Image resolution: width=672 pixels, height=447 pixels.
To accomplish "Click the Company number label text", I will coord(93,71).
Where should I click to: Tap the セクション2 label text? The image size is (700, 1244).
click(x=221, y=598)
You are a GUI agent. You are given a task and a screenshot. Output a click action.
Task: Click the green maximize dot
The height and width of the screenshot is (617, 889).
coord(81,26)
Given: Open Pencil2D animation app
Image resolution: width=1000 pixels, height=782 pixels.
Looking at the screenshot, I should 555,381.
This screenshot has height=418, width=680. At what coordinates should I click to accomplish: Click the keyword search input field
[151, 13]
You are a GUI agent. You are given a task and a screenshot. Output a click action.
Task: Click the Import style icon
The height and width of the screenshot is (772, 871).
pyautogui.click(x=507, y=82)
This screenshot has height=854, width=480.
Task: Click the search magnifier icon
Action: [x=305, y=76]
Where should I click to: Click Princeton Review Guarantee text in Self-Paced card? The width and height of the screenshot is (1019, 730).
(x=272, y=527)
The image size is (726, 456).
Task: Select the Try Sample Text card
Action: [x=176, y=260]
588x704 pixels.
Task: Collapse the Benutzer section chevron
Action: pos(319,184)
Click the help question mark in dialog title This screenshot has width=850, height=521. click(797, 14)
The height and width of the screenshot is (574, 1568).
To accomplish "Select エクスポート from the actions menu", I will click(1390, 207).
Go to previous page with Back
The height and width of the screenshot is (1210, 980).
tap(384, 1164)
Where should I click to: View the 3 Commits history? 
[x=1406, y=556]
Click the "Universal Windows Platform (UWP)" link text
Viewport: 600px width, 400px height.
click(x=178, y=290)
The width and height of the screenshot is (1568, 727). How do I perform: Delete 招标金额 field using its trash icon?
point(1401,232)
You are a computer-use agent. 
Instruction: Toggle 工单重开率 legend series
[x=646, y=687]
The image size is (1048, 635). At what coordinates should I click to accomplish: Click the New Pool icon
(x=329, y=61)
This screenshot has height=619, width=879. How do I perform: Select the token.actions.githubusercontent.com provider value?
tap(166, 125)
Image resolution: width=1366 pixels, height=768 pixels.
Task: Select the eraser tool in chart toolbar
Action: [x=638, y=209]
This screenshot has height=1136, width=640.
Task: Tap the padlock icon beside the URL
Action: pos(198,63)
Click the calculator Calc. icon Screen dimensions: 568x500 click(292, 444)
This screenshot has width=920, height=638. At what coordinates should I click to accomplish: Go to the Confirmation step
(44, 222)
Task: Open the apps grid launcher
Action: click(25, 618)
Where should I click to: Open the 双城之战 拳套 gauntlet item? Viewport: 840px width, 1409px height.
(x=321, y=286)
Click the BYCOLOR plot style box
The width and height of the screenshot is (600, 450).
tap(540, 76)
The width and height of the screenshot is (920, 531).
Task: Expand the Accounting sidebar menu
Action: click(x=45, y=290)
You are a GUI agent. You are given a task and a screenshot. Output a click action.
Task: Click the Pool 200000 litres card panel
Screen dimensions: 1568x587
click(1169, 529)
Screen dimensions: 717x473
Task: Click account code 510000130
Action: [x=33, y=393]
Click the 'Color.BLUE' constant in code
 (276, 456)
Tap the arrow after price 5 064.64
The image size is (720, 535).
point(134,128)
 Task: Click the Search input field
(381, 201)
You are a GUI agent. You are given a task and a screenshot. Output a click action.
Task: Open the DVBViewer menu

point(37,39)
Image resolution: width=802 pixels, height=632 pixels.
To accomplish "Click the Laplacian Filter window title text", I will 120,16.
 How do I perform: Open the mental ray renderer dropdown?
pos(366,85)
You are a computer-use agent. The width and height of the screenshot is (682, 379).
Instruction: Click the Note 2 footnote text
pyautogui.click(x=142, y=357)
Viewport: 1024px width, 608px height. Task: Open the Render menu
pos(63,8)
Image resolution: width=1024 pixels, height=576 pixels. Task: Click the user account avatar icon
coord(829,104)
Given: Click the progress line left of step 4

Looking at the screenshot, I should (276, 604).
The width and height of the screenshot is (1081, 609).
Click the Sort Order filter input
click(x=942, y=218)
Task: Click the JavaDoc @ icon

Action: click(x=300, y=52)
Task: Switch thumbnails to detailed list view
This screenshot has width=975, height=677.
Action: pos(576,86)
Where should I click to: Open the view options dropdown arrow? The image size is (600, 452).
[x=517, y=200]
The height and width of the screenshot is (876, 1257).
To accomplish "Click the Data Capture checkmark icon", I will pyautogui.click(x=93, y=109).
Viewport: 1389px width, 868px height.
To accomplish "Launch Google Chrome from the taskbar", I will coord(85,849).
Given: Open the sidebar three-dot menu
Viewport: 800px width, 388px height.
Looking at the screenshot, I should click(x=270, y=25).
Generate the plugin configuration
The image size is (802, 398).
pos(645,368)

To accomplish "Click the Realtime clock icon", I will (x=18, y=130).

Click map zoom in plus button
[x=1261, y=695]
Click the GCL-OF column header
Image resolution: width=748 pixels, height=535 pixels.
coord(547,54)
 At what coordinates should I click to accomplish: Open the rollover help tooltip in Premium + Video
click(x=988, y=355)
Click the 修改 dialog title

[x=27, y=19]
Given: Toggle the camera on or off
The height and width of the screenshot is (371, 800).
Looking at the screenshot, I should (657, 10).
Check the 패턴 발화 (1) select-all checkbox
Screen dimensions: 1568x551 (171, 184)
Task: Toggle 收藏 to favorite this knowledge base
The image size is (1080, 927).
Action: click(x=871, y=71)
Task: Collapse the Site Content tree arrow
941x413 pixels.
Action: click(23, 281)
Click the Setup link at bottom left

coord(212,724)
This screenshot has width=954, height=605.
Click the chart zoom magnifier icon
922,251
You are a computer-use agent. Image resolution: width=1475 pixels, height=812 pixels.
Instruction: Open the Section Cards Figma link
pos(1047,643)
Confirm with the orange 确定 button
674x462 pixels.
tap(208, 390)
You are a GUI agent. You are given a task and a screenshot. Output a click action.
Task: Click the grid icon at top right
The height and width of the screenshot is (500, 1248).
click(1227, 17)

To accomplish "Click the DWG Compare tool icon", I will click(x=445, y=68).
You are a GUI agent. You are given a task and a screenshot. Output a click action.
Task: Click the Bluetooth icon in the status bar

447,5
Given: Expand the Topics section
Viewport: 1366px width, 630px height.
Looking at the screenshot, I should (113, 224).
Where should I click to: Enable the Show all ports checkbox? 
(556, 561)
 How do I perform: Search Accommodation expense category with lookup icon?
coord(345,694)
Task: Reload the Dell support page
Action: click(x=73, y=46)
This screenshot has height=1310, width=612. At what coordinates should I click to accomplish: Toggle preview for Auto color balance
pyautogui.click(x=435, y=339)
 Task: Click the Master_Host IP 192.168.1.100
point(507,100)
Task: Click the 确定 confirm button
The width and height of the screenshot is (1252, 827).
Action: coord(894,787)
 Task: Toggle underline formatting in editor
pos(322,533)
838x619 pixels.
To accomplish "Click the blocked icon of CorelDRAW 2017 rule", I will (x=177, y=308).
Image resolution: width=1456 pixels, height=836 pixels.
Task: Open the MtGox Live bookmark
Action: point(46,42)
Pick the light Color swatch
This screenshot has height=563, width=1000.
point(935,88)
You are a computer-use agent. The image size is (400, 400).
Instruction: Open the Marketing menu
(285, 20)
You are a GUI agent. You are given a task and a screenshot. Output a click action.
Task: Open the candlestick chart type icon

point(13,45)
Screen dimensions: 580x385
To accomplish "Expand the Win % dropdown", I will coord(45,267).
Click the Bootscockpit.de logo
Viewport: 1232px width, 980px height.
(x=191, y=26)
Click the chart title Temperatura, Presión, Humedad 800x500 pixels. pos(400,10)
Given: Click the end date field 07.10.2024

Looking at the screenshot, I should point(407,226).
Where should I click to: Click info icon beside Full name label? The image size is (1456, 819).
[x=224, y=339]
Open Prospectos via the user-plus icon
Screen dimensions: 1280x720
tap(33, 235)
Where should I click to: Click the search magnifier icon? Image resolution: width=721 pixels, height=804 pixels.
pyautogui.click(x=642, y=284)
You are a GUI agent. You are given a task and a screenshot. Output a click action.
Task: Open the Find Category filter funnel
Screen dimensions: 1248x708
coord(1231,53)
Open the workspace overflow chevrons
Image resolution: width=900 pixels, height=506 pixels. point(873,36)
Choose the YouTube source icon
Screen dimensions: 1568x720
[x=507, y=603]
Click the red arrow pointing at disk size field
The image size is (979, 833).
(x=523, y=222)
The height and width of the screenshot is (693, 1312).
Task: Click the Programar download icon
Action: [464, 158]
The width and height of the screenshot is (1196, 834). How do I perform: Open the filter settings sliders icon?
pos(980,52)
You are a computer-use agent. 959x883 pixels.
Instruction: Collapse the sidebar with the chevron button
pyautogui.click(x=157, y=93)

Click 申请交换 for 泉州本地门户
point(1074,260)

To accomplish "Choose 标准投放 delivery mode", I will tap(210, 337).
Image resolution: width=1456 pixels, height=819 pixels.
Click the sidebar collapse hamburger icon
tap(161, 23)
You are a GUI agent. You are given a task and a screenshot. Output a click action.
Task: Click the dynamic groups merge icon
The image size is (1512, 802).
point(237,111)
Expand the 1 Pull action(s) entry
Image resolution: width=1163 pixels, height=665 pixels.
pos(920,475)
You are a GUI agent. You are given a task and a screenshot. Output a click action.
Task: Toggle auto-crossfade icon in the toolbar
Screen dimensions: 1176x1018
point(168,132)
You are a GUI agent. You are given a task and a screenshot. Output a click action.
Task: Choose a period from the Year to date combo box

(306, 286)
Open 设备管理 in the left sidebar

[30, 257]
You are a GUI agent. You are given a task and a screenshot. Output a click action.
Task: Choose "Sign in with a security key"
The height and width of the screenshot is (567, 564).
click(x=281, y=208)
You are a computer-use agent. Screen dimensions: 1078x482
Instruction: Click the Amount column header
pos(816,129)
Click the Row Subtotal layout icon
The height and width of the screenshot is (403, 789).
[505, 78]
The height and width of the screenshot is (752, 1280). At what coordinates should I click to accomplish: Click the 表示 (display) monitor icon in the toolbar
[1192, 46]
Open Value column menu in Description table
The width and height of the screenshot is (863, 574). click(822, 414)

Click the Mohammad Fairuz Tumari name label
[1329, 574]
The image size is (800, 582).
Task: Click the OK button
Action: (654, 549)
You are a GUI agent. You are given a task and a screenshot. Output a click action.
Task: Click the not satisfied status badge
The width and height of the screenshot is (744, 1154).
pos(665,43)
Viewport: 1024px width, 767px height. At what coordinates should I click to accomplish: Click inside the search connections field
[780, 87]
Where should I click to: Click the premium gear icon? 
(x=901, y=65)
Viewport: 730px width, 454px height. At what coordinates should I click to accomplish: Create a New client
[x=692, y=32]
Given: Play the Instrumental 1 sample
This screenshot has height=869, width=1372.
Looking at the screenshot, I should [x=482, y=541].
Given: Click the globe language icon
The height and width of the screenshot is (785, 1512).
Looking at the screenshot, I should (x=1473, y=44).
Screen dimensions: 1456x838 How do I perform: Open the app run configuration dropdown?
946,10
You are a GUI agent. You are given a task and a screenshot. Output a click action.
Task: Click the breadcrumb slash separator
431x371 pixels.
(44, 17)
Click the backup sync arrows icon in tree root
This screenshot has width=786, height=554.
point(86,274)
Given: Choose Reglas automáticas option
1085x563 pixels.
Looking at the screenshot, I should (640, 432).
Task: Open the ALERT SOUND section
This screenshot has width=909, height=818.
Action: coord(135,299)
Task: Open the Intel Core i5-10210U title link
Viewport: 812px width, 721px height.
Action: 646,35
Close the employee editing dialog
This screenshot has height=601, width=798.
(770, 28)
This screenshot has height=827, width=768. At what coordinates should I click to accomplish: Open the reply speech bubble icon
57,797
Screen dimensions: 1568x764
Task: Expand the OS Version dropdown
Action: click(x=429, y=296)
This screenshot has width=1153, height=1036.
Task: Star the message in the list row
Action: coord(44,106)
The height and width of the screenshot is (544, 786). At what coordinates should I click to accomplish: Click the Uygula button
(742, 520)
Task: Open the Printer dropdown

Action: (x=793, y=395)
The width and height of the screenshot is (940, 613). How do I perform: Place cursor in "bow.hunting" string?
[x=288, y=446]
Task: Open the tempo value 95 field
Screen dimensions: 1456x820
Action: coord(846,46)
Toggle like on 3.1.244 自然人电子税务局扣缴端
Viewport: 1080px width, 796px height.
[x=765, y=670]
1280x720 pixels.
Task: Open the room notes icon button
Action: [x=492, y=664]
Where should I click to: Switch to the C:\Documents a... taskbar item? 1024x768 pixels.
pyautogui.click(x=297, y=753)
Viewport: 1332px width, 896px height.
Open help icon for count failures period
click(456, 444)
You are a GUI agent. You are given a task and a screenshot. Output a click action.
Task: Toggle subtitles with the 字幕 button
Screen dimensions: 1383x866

● **Problem details**: Copy the material word for word, starting at its first line and ending with the line that contains "Click the help".

● **Expected answer**:
Image resolution: width=672 pixels, height=447 pixels.
To accomplish "Click the Company number label text", I will coord(93,71).
Where should I click to: Tap the セクション2 label text? The image size is (700, 1244).
click(x=221, y=598)
You are a GUI agent. You are given a task and a screenshot. Output a click action.
Task: Click the green maximize dot
The height and width of the screenshot is (617, 889).
coord(81,26)
Given: Open Pencil2D animation app
Image resolution: width=1000 pixels, height=782 pixels.
Looking at the screenshot, I should 555,381.
This screenshot has height=418, width=680. At what coordinates should I click to accomplish: Click the keyword search input field
[151, 13]
You are a GUI agent. You are given a task and a screenshot. Output a click action.
Task: Click the Import style icon
The height and width of the screenshot is (772, 871).
pyautogui.click(x=507, y=82)
This screenshot has height=854, width=480.
Task: Click the search magnifier icon
Action: [x=305, y=76]
Where should I click to: Click Princeton Review Guarantee text in Self-Paced card? The width and height of the screenshot is (1019, 730).
(x=272, y=527)
The image size is (726, 456).
Task: Select the Try Sample Text card
Action: [x=176, y=260]
588x704 pixels.
Task: Collapse the Benutzer section chevron
Action: pos(319,184)
Click the help question mark in dialog title This screenshot has width=850, height=521. click(797, 14)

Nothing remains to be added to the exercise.